Henüz on altı yaşında doksanların çok laik ve demokratik paşaları tarafından "28 Şubat" döneminde idamla yargılanan, dokuz sene cezaevinde yattıktan sonra 25 yaşında beraat eden ve ömrünün en güzel yıllarını cezaevinde geçirse dahi "15 Temmuz" gecesi memleketi müdafaa için en önde koşup şehit olan Halil Kantarcı'ya atıf yaparak koydum yazımın başlığını. Ne diyordu rahmetli; "şöyle gönül rahatlığıyla "Amerika kim lan! diyeceğimiz günler göstersin Rabbim.
Her şey İngiliz - Fransız savaşıyla başladı. Meşhur yedi yıl savaşlarının akabinde bütçesi bozulan İngilizler çareyi vergileri artırmakta buldular. Çay vergisinin artırılması üzerine Amerikalı beyazlar ayaklanma çıkardı ve bağımsızlığa giden süreç böyle başladı. Tam olarak bugün dünyanın başına bela kapitalist Amerika'ya yakışır şekilde. Vergiler artınca Boston limanında ayaklanan halk Fransızların desteğini alarak bağımsızlığını ilan etti. Tüm bağımsızlık nedenleri bu. Çay vergisi. Bu olay Amerikanın kim olduğunun özetidir. Amerika sadece paradır. Vergiler artarsa bağımsızlığı için mücadele eder. Tam da kapitalist zihinlere yaraşır bir bağımsızlık hikayesi.

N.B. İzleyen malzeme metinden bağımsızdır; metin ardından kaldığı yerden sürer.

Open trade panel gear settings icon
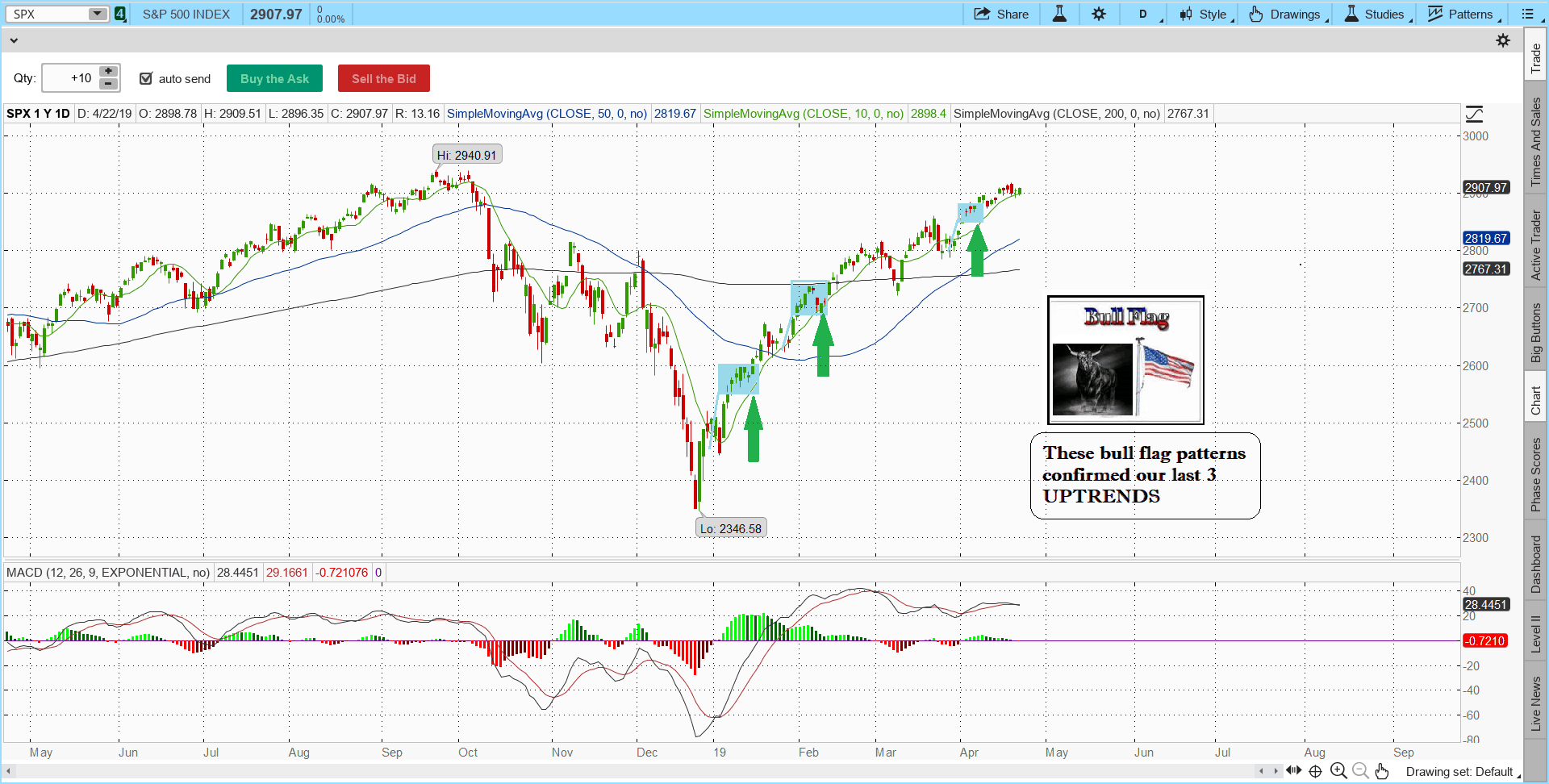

Bağımsızlığın ardından hedef yerel halktı. Kızılderililer. Olabildiğince dışarıya sürdüler onları. İnsanlık tarihinin gördüğü en büyük vahşetlerden birisidir bu olay. Bugün dünyanın dört bir yanına demokrasi ve insan hakkı dersi vermeye kalkışan Amerika tarihinin temeli insanlık tarihinin en büyük ve sistematik tehcirleri ile atılmıştır. Bunlardan en meşhuru "gözyaşı yolu" olarak adlandırılan Çoktav ve Çerokilerin sürgünüdür. Yazın internete onlarca tehcir, katliam bulacaksınız.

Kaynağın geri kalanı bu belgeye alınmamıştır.